A&M wasn’t going to win. Alabama is too talented. But the Aggies could have gone into the fourth quarter with a “chance” to win.

That would have changed the narrative.

The national media that so gleefully chronicles seemingly every A&M misstep under Fisher would have had to acknowledge the Aggies are making progress under him.

Fisher has made progress. The run defense, which was once a sieve, is solid. The tight end position, which didn’t even exist in College Station not long ago, is strong.

The secondary is more athletic. There is more team speed. Most of the talent remains in the sophomore and freshman classes.

Though it might be difficult to see from the ledge, Fisher is adamant that he has seen progress in various ways.

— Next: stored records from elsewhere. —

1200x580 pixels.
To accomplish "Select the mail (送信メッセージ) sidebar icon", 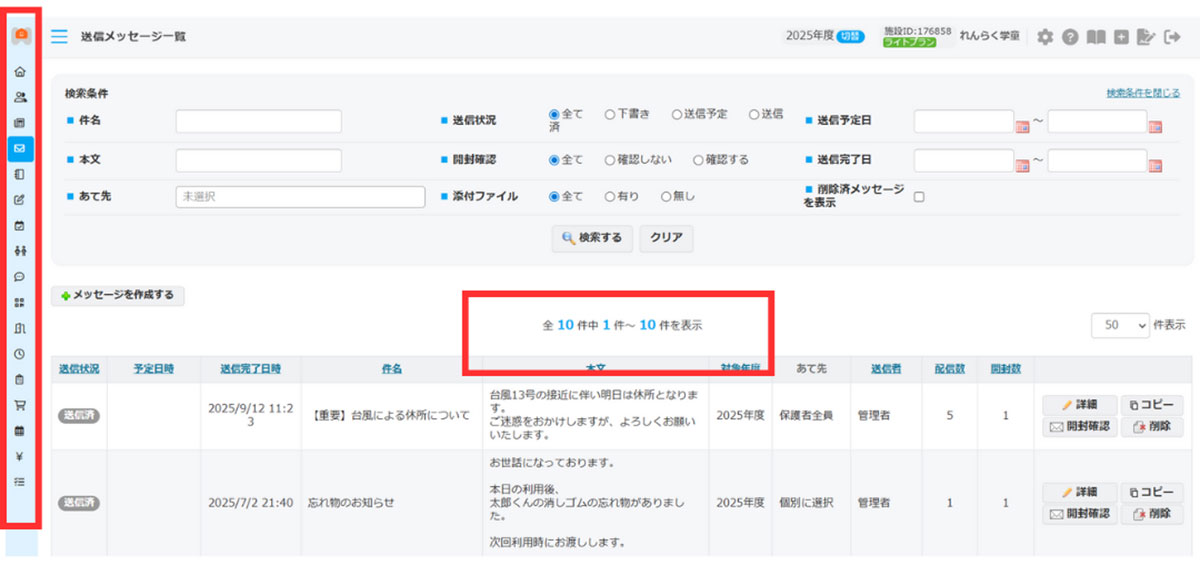I will [19, 149].
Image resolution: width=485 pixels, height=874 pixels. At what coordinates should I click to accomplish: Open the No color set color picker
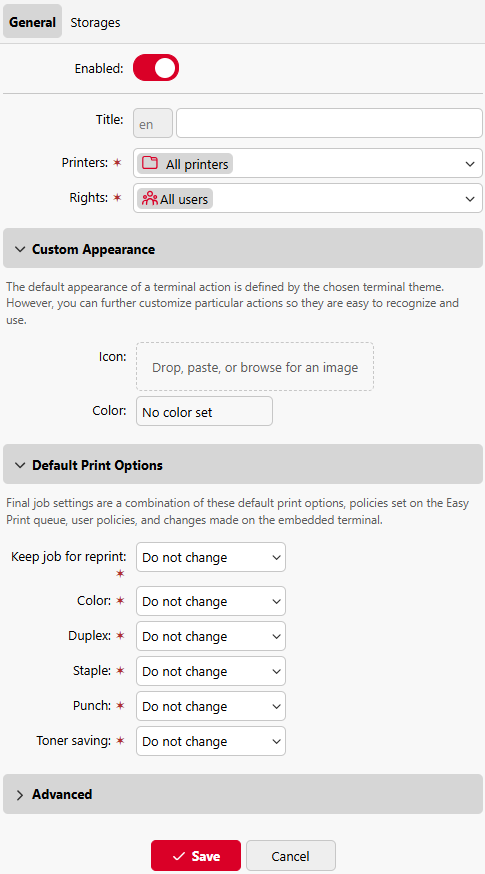tap(204, 412)
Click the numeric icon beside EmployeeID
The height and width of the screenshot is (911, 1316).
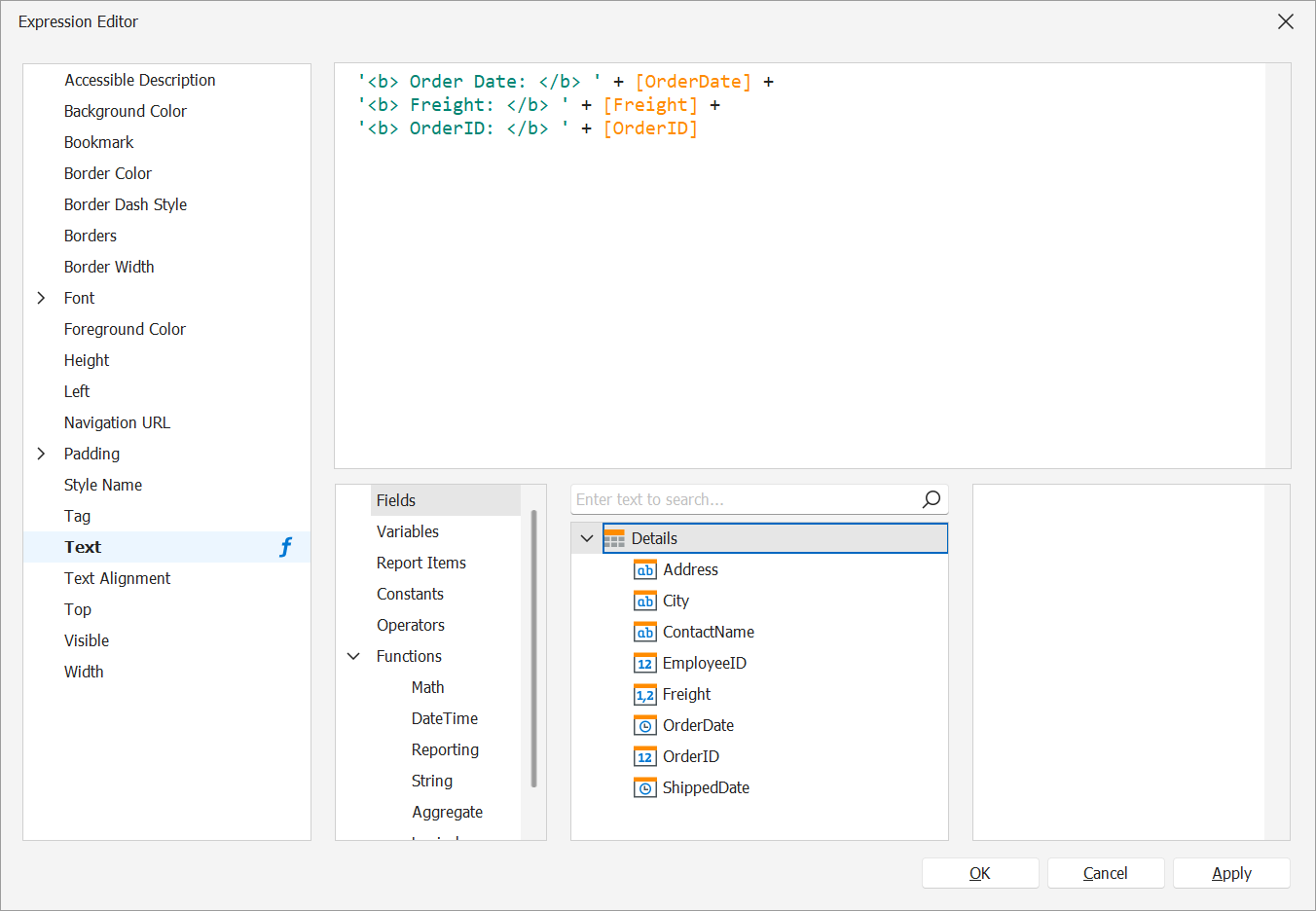point(643,663)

“One, we expected to win the (Alabama) game. When we first got here, we didn’t expect to win those games,” Fisher said. “I think our physicality up front in the defensive line has become very good. Even though, in the secondary, there’s still some very good young players in there. Our skill guys on offense; we run much better. We’ve got good size coming in. We’ve got some youth creating more plays. We’re moving the football consistently. Our young backs are going to be really good players.

“Our offensive line … in that game, we ran the football well. We didn’t have a sack. We had pressures, but before, we had been dominated up front.”

“One, we expected to win the (Alabama) game. When we first got here, we didn’t expect to win those games.”
- A&M head coach Jimbo Fisher

Some might accept Fisher is still piecing together building blocks. Some might accept that a program that hasn’t won a conference championship in more than two decades will take over three years to become elite.

Others might dismiss Fisher’s optimism as typical coach speak. They might have come to the conclusion that A&M will never win a championship with Fisher as coach. They’d offer that blowout loss to Alabama as evidence.

I won’t enter either side of that debate. Instead, I’ll caution against overreaction.

The outcome at Alabama was no doubt disappointing and frustrating. However, it’s not a reason to crawl out on the ledge.

Now, if the Aggies lose to Florida, I won’t try to talk anyone off the ledge.

If they lose at Mississippi State in two weeks, I might crawl out to the ledge, too.